**WORK ITEM**
Starting at the line containing "You are a computer-use" and ending at the line containing "Instruction: Click the", print every line of the material below exactly, both ends included, and stop there.

**DATASET CONTENT**
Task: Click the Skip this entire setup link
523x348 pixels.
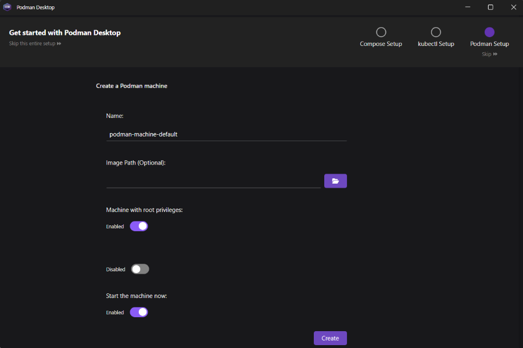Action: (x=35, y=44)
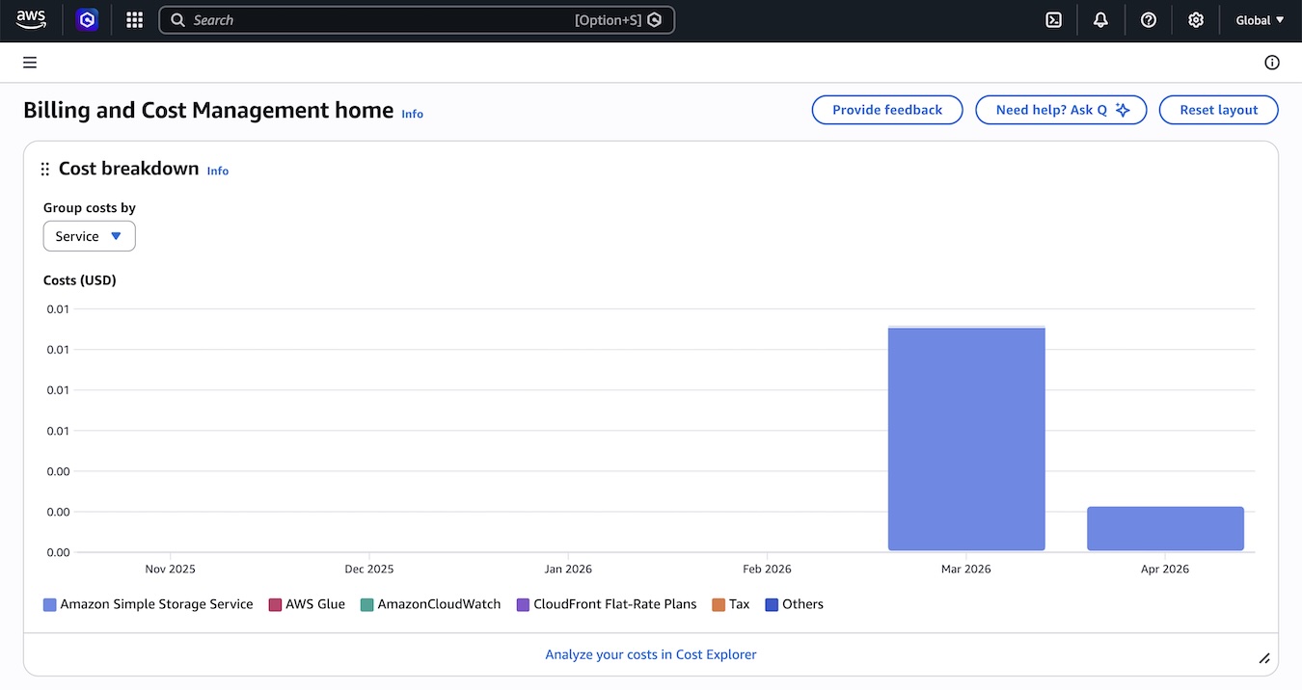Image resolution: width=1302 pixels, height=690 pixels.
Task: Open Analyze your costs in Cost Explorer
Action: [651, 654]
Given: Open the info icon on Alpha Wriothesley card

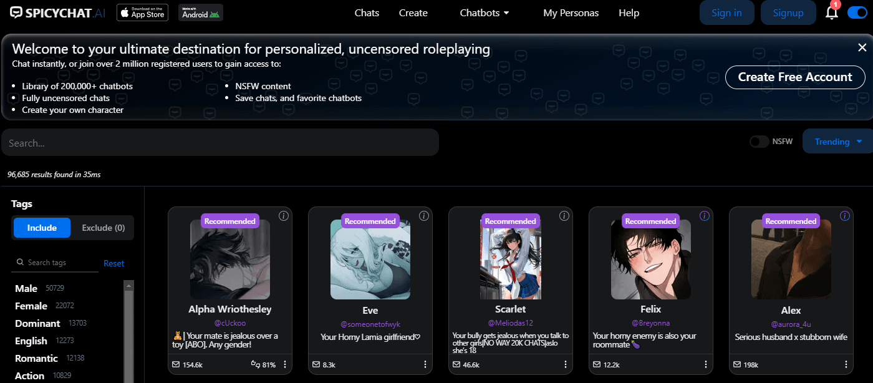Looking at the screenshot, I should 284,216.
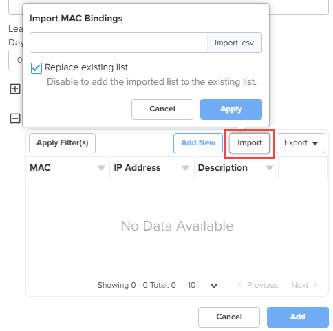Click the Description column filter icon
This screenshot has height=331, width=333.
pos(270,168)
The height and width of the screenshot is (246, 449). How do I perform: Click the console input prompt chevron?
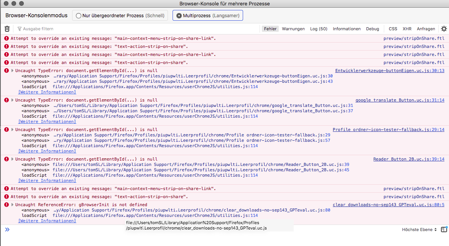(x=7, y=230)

* * *

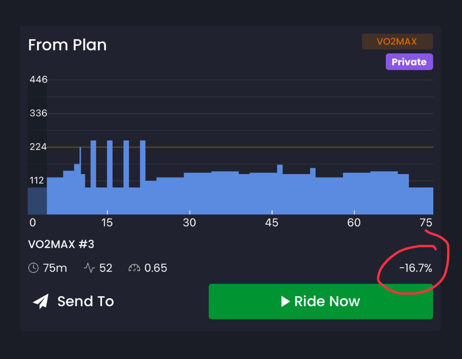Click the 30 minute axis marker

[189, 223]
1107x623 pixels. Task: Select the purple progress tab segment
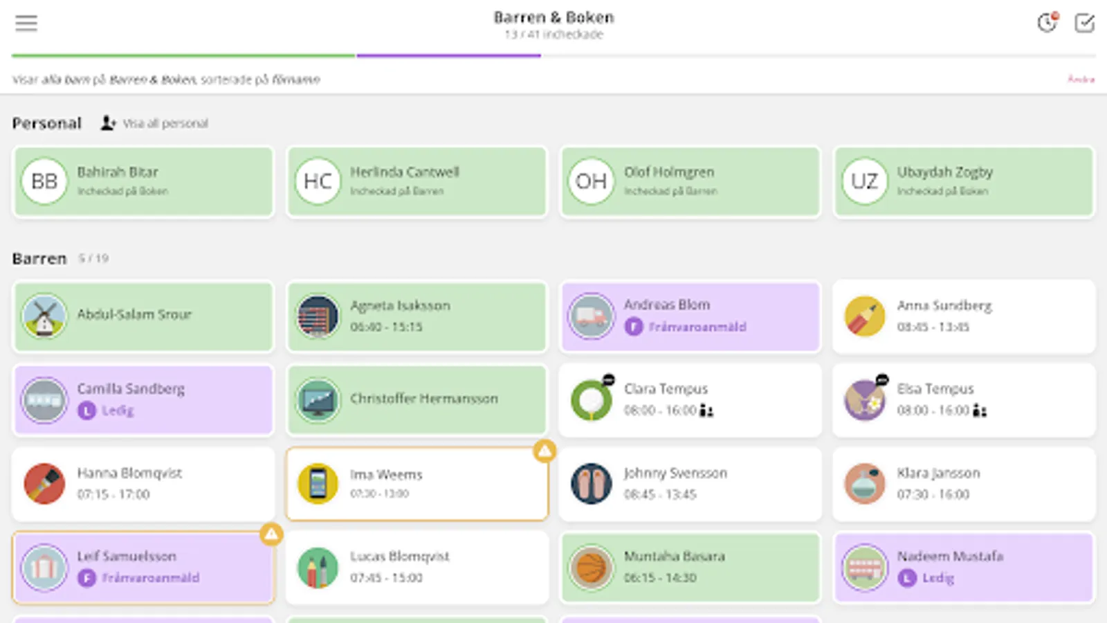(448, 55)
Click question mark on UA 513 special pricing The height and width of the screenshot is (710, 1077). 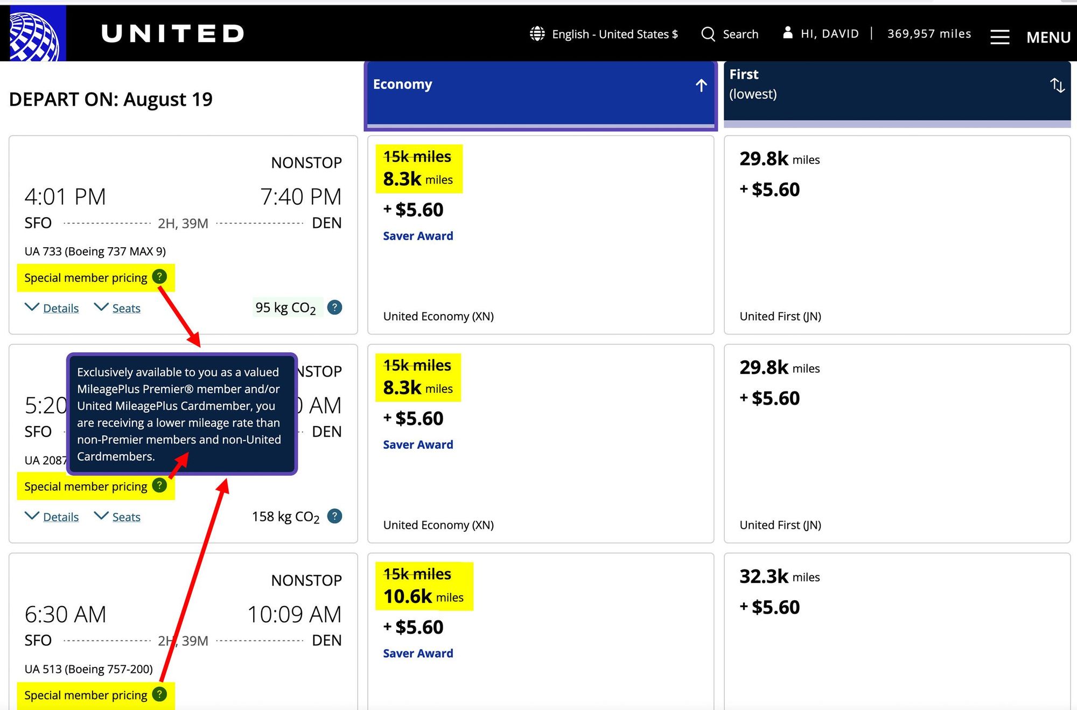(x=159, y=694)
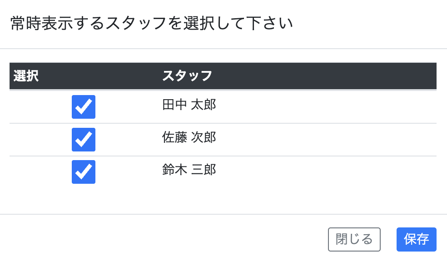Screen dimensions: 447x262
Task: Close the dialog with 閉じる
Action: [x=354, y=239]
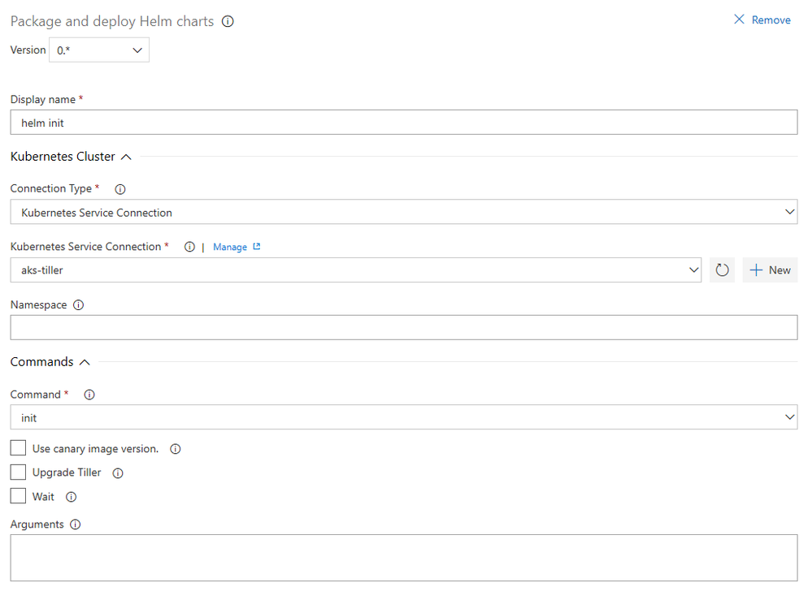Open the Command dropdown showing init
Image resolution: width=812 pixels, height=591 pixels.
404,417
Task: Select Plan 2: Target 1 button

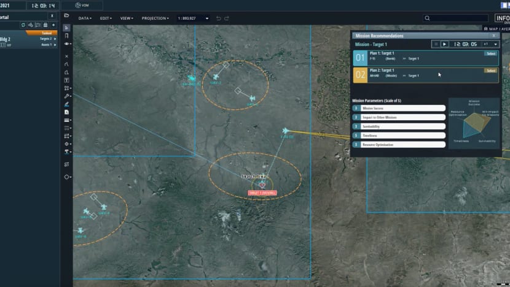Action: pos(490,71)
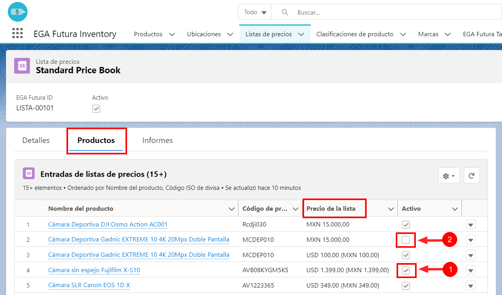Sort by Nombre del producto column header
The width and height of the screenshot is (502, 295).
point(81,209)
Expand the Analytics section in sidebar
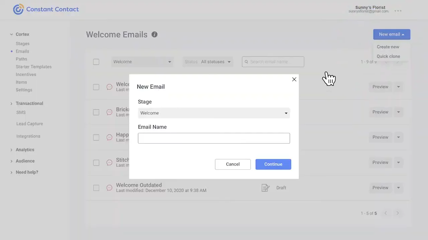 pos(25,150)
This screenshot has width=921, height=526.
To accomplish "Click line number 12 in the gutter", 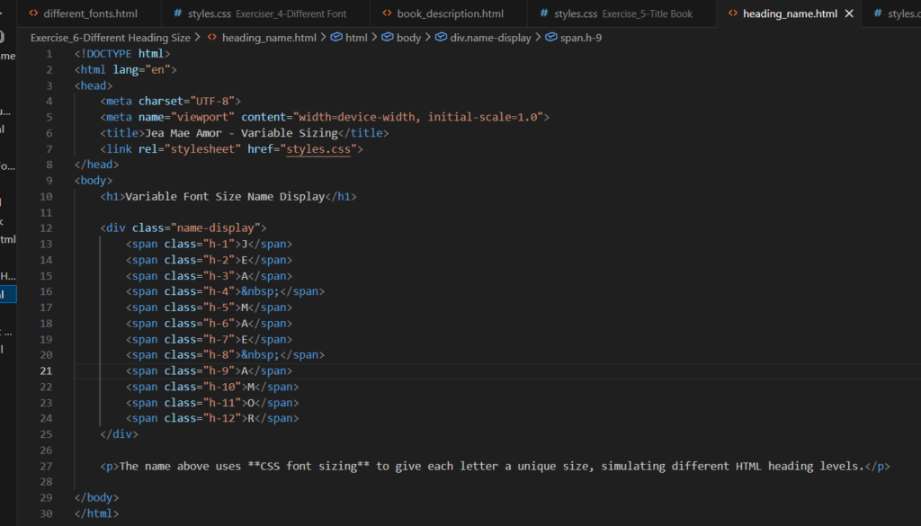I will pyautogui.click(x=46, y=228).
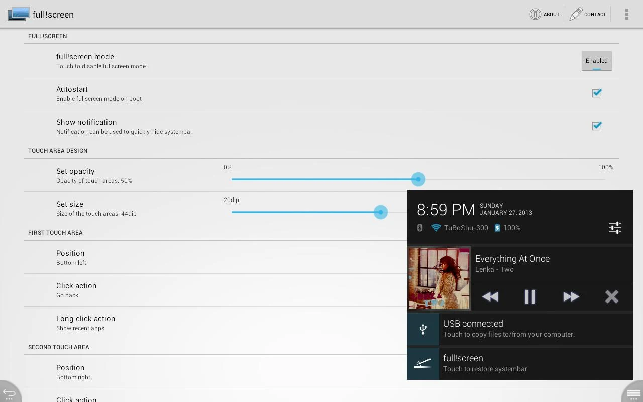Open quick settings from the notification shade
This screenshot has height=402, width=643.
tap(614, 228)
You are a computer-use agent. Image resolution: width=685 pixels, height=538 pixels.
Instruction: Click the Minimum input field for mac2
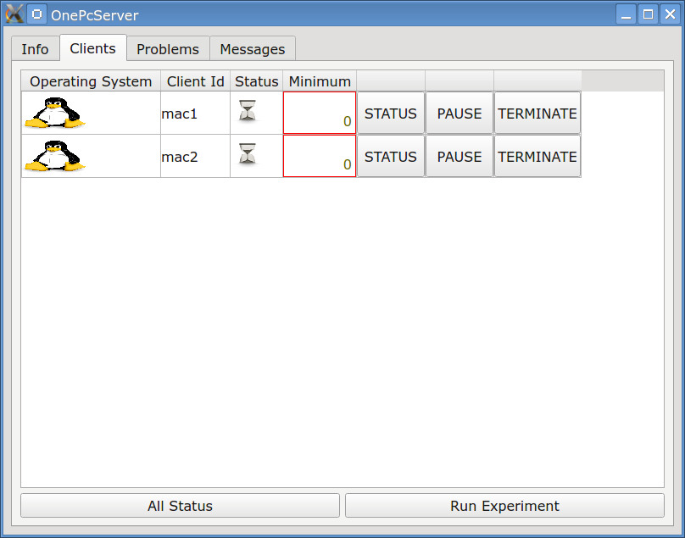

--

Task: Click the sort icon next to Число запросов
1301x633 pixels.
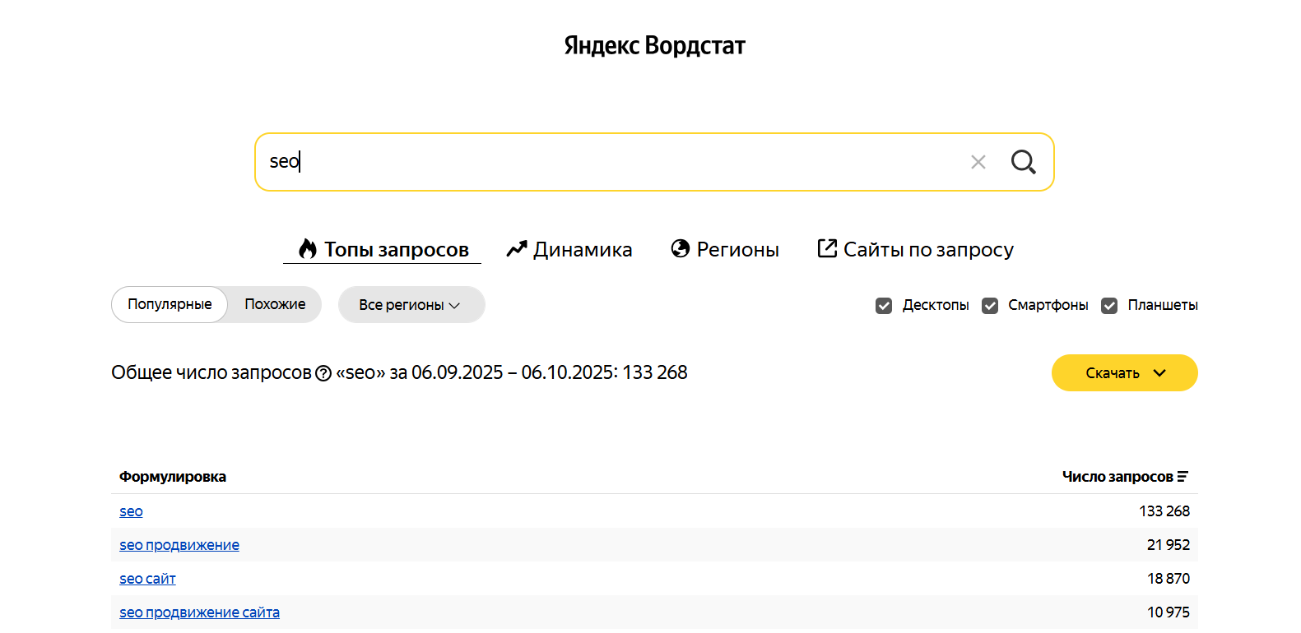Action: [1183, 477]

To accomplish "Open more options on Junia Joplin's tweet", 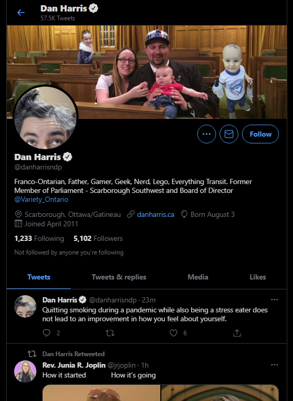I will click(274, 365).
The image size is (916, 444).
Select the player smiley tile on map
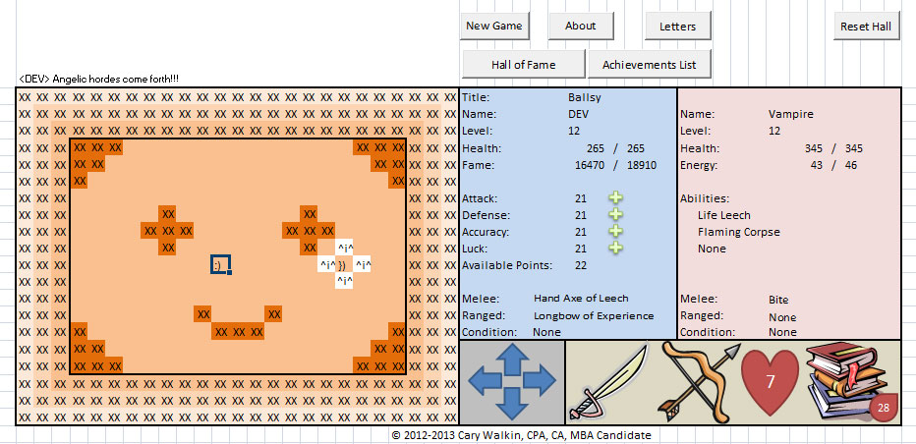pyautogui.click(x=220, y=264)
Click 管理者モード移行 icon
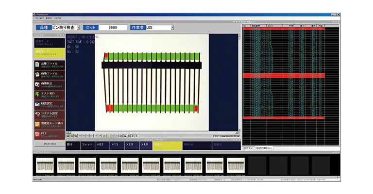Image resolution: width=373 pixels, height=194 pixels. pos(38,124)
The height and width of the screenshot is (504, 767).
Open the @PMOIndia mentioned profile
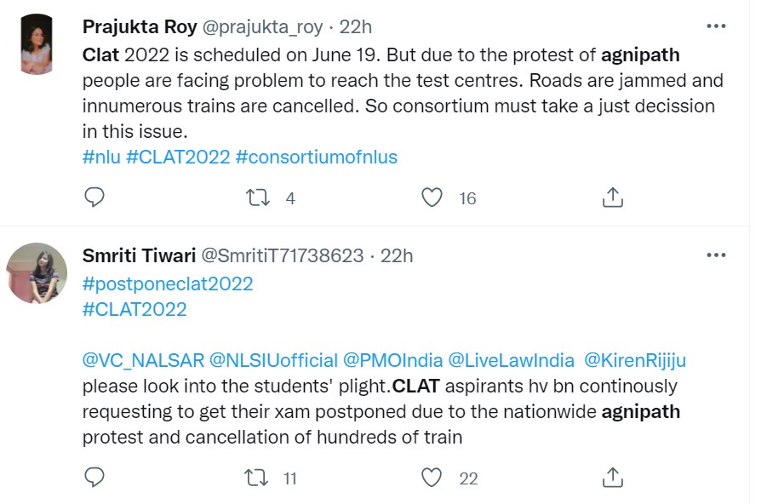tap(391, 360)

**TASK RESULT**
You are a computer-use agent. Image resolution: width=685 pixels, height=538 pixels.
Instruction: Click the Minimum input field for mac2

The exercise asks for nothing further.